So...My approach puts the fully spatially detailed EM field back into the model. The little HH capacitor turns into an entire new complex model operating orthogonally to the rest of the circuit. That capacitor radically changes the real model of brain material. There is spatial coupling to other neurons that happens using the field that has been averaged out and confined inside the dielectric of the capacitor, It's been waiting for someone to find it for 50 years.

Functionally, the key behaviour I use to test my approach is "scientific behaviour". If you sacrifice the full EM field, an AGI would provably be unable to enact scientific behaviour because the AGI brain dynamics would be forced to operate /without the dynamics of the EM field/, which is literally connected to the distal natural world (forming a new I/O stream). The link to the distal natural world is critically involved in 'scientific observation'. You can't simulate it because it's what you are actually there to gain access to. A scientist does not already know what it 'out there' - an AGI scientist needs what human scientist has in order that the AGI do science as well as a human. Scientific behaviour easily extends to normal problem solving behaviour of the kind humans have. Hence 'general intelligence'.

One way of understanding why you can't use software is that you'd have to know everything already (all science must be complete, including already knowing the world surrounding you!). We humans do not know everything already - because science is possible! I rather like the finality of that logic. :-). The whole problem of AGI is not how to be smart - but how to be wrong.then overcome that ignorance. If you write software you are completely logically fixing /-forever-/ how ignorance shall be handled. "/All novelty shall be handled thus/". As a result the external natureal world's real rules could become inaccessible to your software AGI.

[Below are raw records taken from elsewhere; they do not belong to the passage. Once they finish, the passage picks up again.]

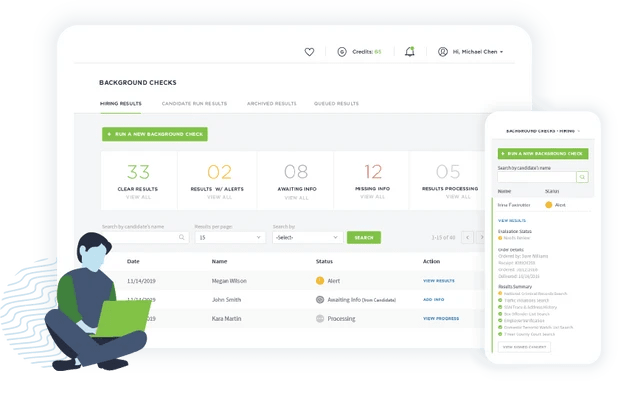618x399 pixels.
Task: Click Megan Wilson's orange Alert status icon
Action: pos(320,281)
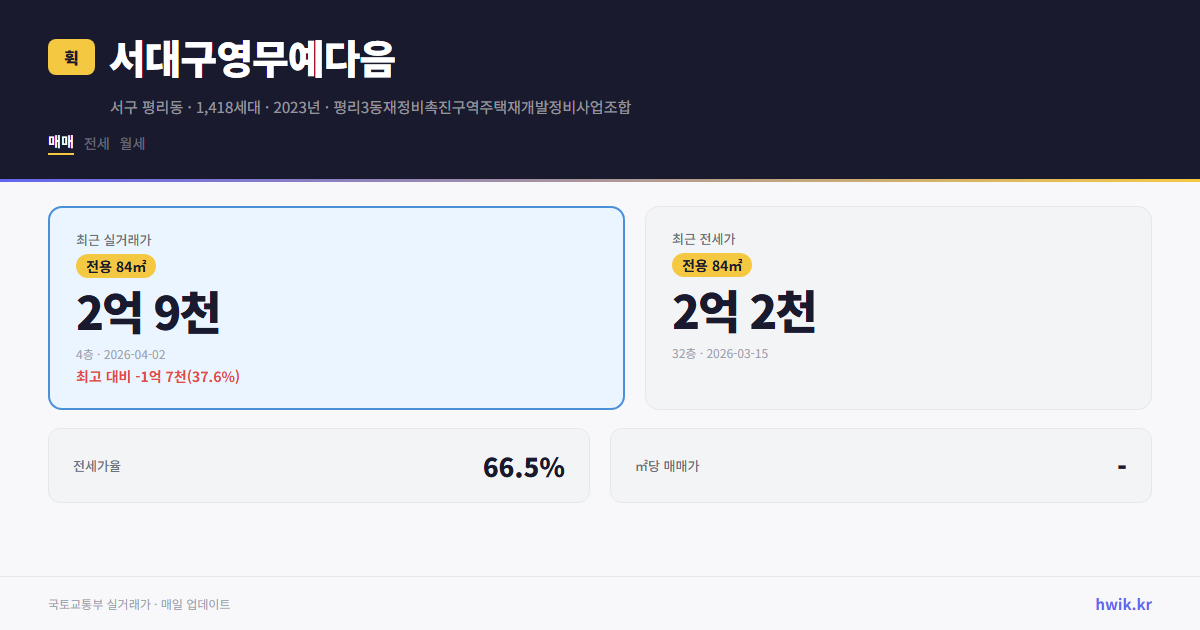Click the 최근 실거래가 card
Image resolution: width=1200 pixels, height=630 pixels.
336,307
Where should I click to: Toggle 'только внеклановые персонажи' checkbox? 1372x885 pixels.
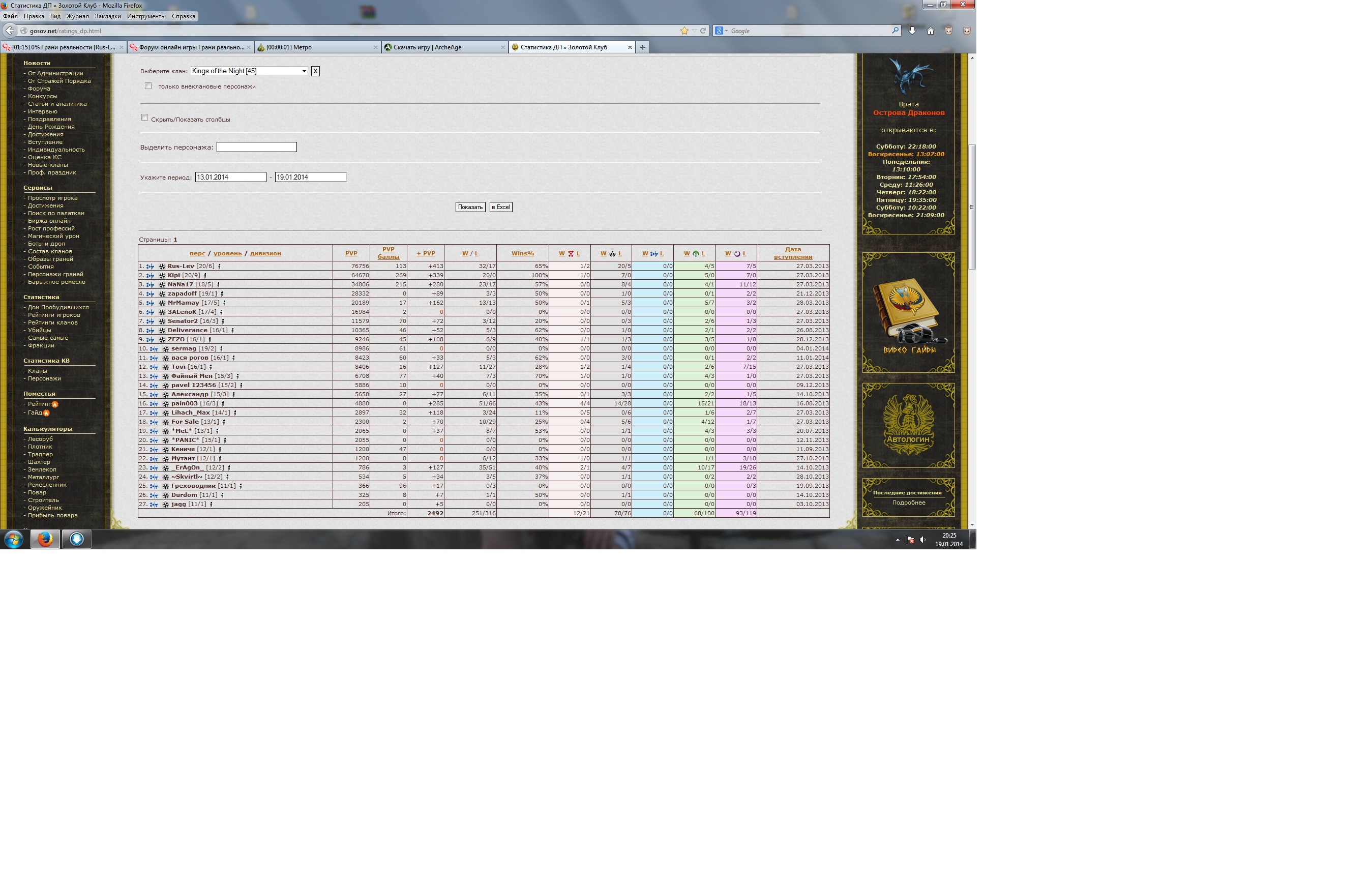click(148, 86)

In adopting 'the scientist' as my AGI benchmark, I find I must replicate, in my AGI, all critically involved human physics. Hence the need for the new chips. It may be in time that certain portions of the chips are suited to software replication. However - until I have a full working (very dumb - but real) EM AGI running, I won't be able to know which bits of the dynamics can be abstracted away without impoverishing the intelligence of the AGI. I don't have the confidence to make that decision now. The physics has to be done properly so that decisions can be made based on solid knowledge. We currently do not have that knowledge.

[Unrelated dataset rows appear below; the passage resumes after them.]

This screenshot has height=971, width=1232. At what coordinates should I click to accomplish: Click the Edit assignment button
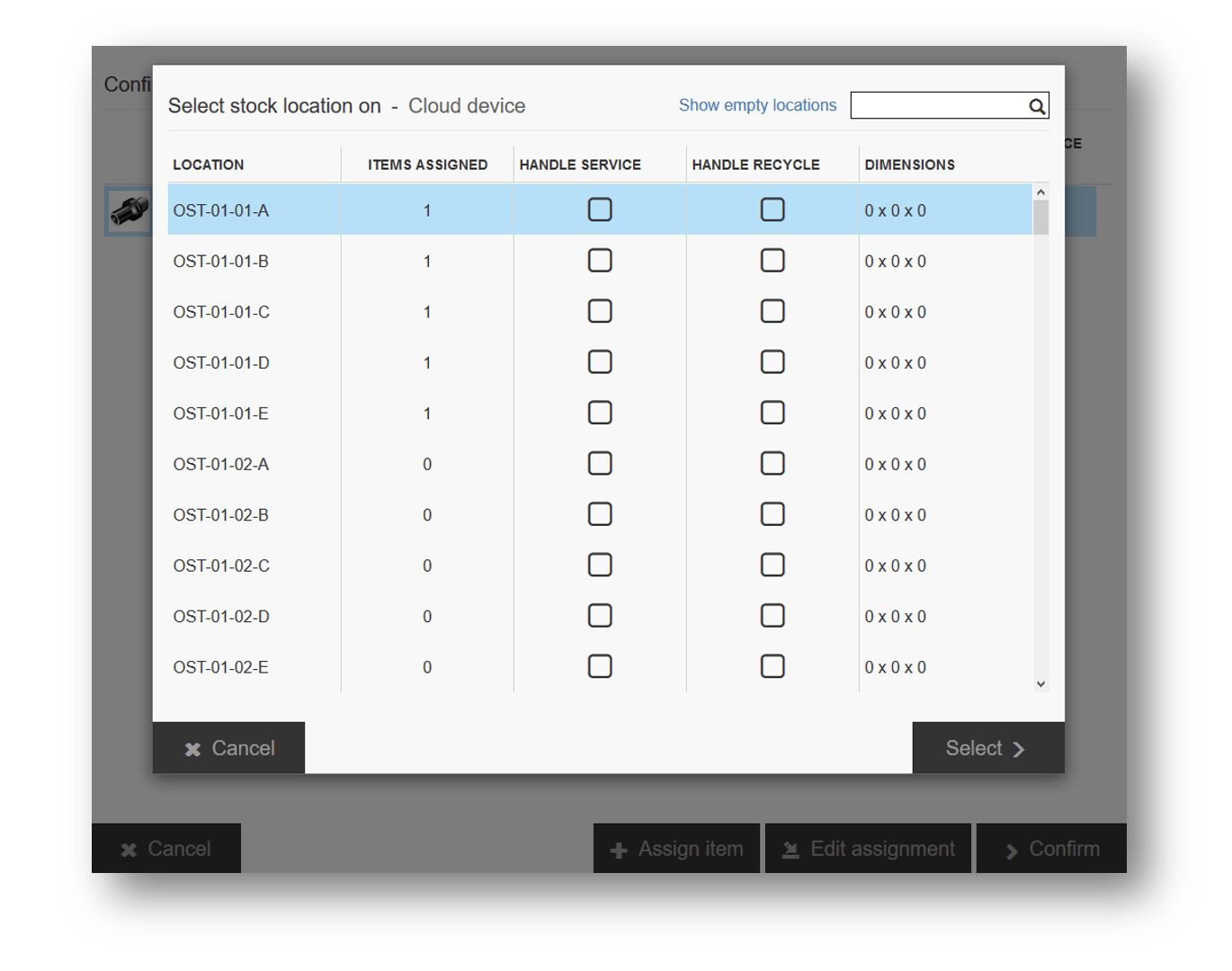[x=868, y=849]
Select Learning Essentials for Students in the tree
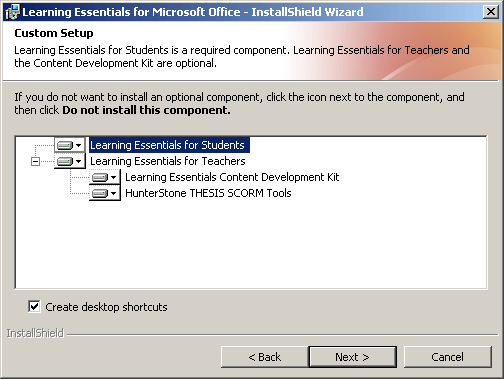The width and height of the screenshot is (504, 379). 167,145
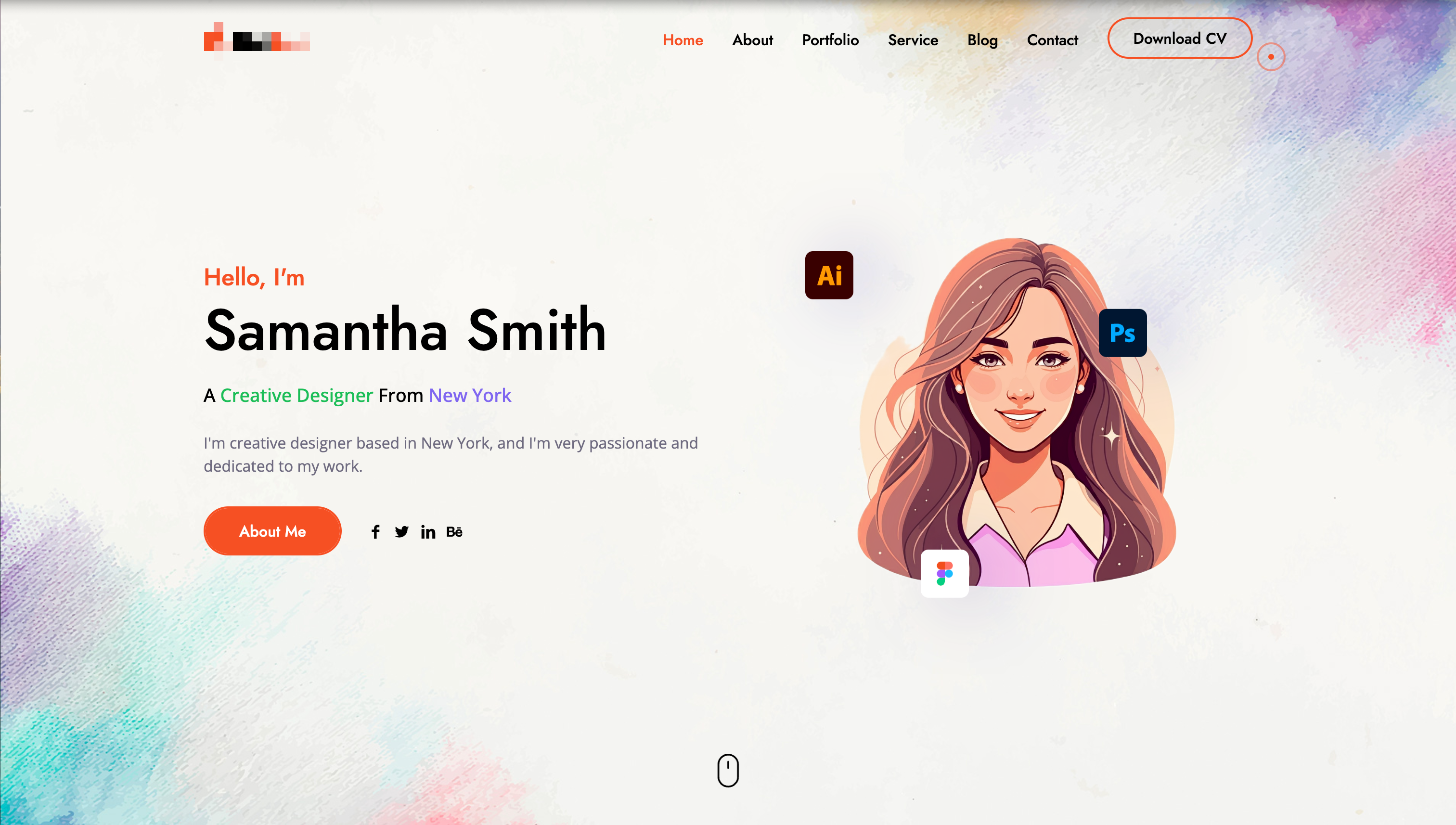Click the Facebook social icon

[375, 531]
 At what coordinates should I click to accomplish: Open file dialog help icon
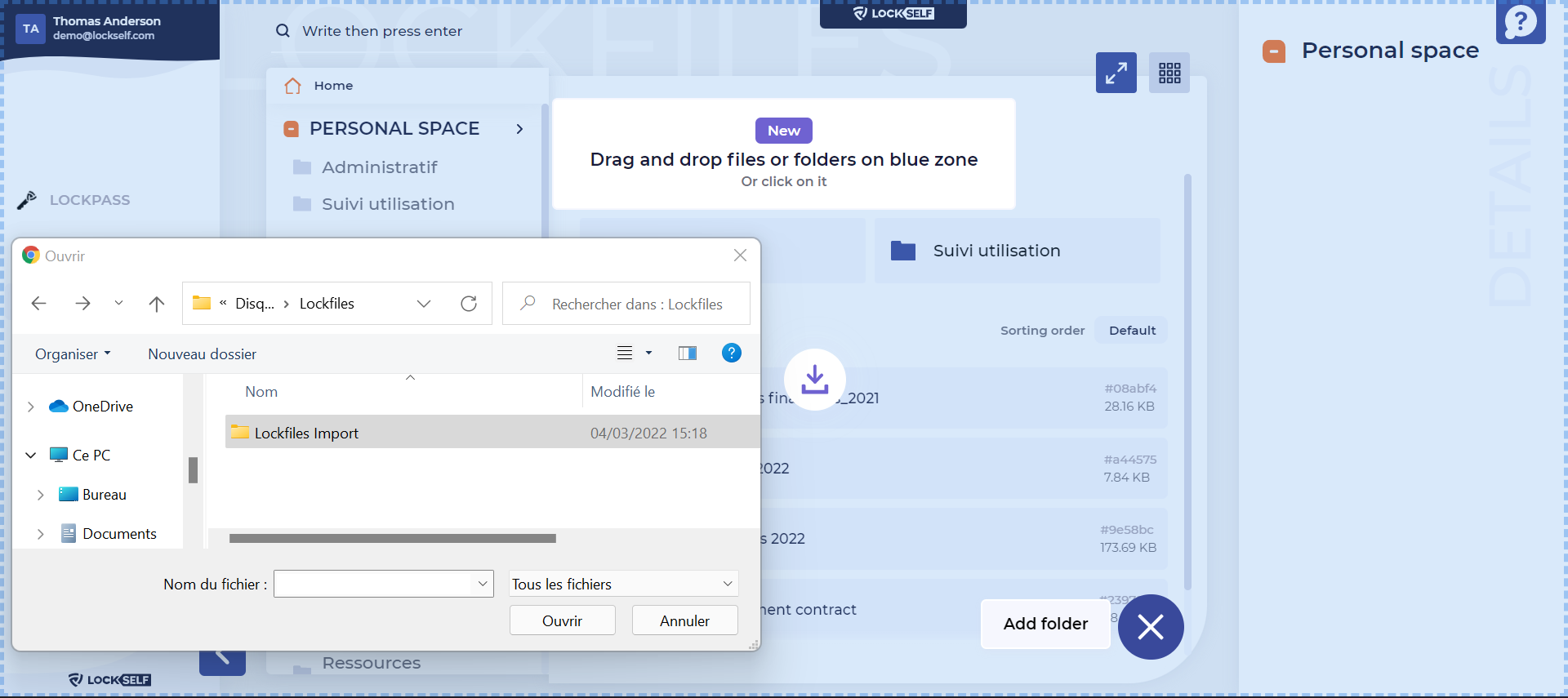tap(731, 353)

So in your original ""/If you can specify it well enough to implement the desired result in hardware, why can't you implement it in software? It is equivalent, after all./ " .... I'd modify it.

(a) You can't 'specify it' completely in the case of a scientist AGI. because the resultant behaviour is unknown and unique. (b) _Yes - Software can be equivalent._ But in the case of an AGI capable of science, /software is not sufficient/ because you'd have to know everything already (pre-program all ignorance, if you like!).

That's probably not a satisfactory answer, but it's all I can do in a few sentences.